Activated macrophages express class II
histocompatibility antigens such as HLA-DR that allow them to present antigens
to T lymphocytes. Thus, it is not surprising that cell-mediated immune
responses may be involved in atherogenesis, since both CD4 and CD8 T cells are
present in the lesions at all stages of the process. T cells are activated when
they bind antigen processed and presented by macrophages. T-cell activation results in the secretion of cytokines, including
interferon-γ and tumor necrosis factor α and β, that
amplify the inflammatory response. Smooth-muscle cells from the lesions also
have class II HLA molecules on their surfaces, presumably induced by
interferon-γ, and can also present antigens to T cells. One possible antigen may be
oxidized LDL, which can be produced by macrophages. Heat-shock protein 60 may also
contribute to autoimmunity.
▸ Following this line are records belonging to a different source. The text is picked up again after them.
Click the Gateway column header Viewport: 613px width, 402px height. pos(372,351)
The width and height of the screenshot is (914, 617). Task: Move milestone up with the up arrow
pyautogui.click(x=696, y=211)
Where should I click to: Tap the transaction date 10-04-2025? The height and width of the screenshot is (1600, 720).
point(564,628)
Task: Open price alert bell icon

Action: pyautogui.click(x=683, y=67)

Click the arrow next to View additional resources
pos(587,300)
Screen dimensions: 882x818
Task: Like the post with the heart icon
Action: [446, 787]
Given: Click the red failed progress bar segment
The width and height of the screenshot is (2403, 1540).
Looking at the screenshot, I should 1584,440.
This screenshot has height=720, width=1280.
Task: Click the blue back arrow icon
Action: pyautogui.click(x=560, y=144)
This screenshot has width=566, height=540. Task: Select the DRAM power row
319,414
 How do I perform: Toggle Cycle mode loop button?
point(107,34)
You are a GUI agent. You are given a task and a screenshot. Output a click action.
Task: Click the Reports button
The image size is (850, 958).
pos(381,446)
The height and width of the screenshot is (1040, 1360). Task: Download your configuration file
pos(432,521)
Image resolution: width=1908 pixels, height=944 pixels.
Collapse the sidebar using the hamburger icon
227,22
This and other heat-shock proteins perform several
functions, including the assembly, intracellular transport, and breakdown of
proteins and the prevention of protein denaturation. These
proteins may be elevated on endothelial cells and participate in immune
responses. An immunoregulatory molecule, CD40 ligand, can be expressed by
macrophages, T-cells, endothelium, and smooth muscle in atherosclerotic lesions
in vivo, and its receptor, CD40, is expressed on the same cells. Both are up-regulated in lesions
of atherosclerosis, providing further evidence of immune activation in the
lesions. Furthermore, CD40 ligand induces the release of interleukin-1β by
vascular cells, potentially enhancing the inflammatory response. Inhibition of CD40 with blocking antibodies reduces lesion formation in
apolipoprotein E-deficient mice.
Platelet
adhesion and mural thrombosis are ubiquitous in the initiation and generation
of the lesions of atherosclerosis in animals and humans. Platelets can adhere to
dysfunctional endothelium, exposed collagen, and macrophages. When activated,
platelets release their granules, which contain cytokines and growth factors
that, together with thrombin, may contribute to the migration and proliferation
of smooth-muscle cells and monocytes. Activation of platelets
leads to the formation of free arachidonic acid, which can be transformed into
prostaglandins such as thromboxane A2, one of the most potent vasoconstricting
and platelet-aggregating substances known, or into leukotrienes, which can
amplify the inflammatory response.
Plaque
rupture and thrombosis are notable complications of advanced lesions that lead
to unstable coronary syndromes or myocardial infarction. Platelets are important in
maintaining vascular integrity in the absence of injury and protecting against
spontaneous hemorrhage. Activated platelets can accumulate on the walls of
arteries and recruit additional platelets into an expanding thrombus. An important
component of the platelets is the glycoprotein IIb/IIIa receptor, which belongs
to the integrin superfamily of adhesion-molecule receptors and appears on the
surface of platelets during platelet activation and thrombus formation. These receptors serve an important hemostatic function, and antagonists
to them prevent thrombus formation in patients who have had a myocardial
infarction.
Monocytes
play important roles in the initiation, progression and complications of
atherosclerosis. Their recruitment to the artery wall, their differentiation to
macrophages, and their phenotypes can be modulated by factors present within
the microenvironment of the artery wall, including oxidized lipids, TLR
ligands, hematopoietic growth factors, cytokines, and chemokines. Within
atherosclerotic plaques, the dynamic modulation of macrophage phenotypes
impacts atherosclerosis progression by modulating ongoing inflammatory
responses within the vessel wall, by regulating apoptotic cell clearance within
the developing plaque, and by egress mechanisms. Thus, the dynamic roles that
macrophages play in early and advanced atherosclerotic plaques make macrophage
phenotype modulation an attractive therapeutic targets for the prevention and
treatment of cardiovascular disease.